Music In Brief 4147
There are plenty of good reasons to be skeptical of Dreddy Kruger Presents… Think Differently Music: Wu-Tang Meets The Indie Culture (BabyGrande) beyond its cumbersome title. There's the absence of marquee Wu-Tang names like Ghostface and Method Man, the presence of second- and third-tier Wu-Tang affiliates, and the compilation's often-tenuous connection to both its title concept and the Wu-Tang Clan. And yet the disc itself is often pretty terrific thanks to the stellar contributions of indie heavyweights like Casual, J-Live, Vast Aire, Ras Kass, and MF Doom. Main producer Bronze Nazareth engagingly resurrects the sound of vintage RZA, and a turntablist tribute to Ol' Dirty Bastard winningly mixes surprising reverence with giddy irreverence…
Big Boi Presents… Purple Ribbon Entertainment: Got Purp? Vol. II (Purple Ribbon/Virgin), the similarly solid new compilation from Big Boi's vanity label, boasts something for everyone: silky smooth soul songs about romance (for the ladies) and concrete-tough rap songs about weed, women, and aggression (for the fellas). Somewhat surprisingly, the poppier tracks outshine the grittier contributions. Scar's "What Is This?" wonderfully captures the feathery delicacy of young love with a velvet-lined guest verse from Cee-Lo, while Janelle Monae's "Lettin' Go" subversively celebrates getting canned as a thrilling form of personal liberation…
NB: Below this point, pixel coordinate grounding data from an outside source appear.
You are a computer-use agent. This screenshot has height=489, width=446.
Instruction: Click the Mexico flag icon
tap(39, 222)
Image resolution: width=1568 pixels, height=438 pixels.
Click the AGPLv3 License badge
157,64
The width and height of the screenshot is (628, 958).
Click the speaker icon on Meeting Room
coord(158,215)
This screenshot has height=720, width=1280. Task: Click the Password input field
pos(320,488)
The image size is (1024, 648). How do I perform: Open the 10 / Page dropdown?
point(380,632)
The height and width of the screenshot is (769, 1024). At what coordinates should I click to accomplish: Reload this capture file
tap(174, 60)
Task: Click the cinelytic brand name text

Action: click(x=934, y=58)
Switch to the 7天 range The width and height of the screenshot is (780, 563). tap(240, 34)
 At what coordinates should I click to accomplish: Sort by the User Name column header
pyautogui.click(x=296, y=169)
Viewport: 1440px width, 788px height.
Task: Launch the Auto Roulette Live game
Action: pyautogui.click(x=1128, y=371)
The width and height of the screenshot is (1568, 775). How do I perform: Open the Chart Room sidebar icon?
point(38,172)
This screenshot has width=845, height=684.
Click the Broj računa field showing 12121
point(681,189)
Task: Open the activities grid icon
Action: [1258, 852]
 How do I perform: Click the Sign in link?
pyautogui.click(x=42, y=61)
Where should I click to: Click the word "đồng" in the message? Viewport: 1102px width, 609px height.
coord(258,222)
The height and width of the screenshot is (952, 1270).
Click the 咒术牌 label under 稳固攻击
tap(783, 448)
50 Cent's wooden performance in Get Rich Or Die Tryin' shouldn't come as a surprise to anyone who bothered to check out the music videos on The Massacre: Special Edition (Aftermath/ Shady). For a rapper who oozes charisma on wax, he's pretty jarringly uncharismatic on the second disc, which features depressingly rote videos for every song on the album. Gratuitous nudity and terrible animation at least provide a change of pace, but seldom has the "special" designation seemed less warranted…
From the "Meet the new boss, same as the old boss" department comes XXL Raps: Volume 1 (Razor & Tie), a new comp from an up-and-comer that has usurped The Source's sinking ship to become rap's biggest and most important magazine. With XXL Raps, the magazine tries to horn in on some of The Source's Hip-Hop Hits series filthy lucre with 18 tracks from rap's biggest names, including six songs from the Shady/Aftermath/G-Unit camp alone (and that's not even including new recruits M.O.P.). Those looking for a portrait of today's mainstream rap could certainly do worse, but if this impersonal, mercenary comp provides an accurate reflection of XXL's mindset, then it bodes ill for hip-hop as a whole.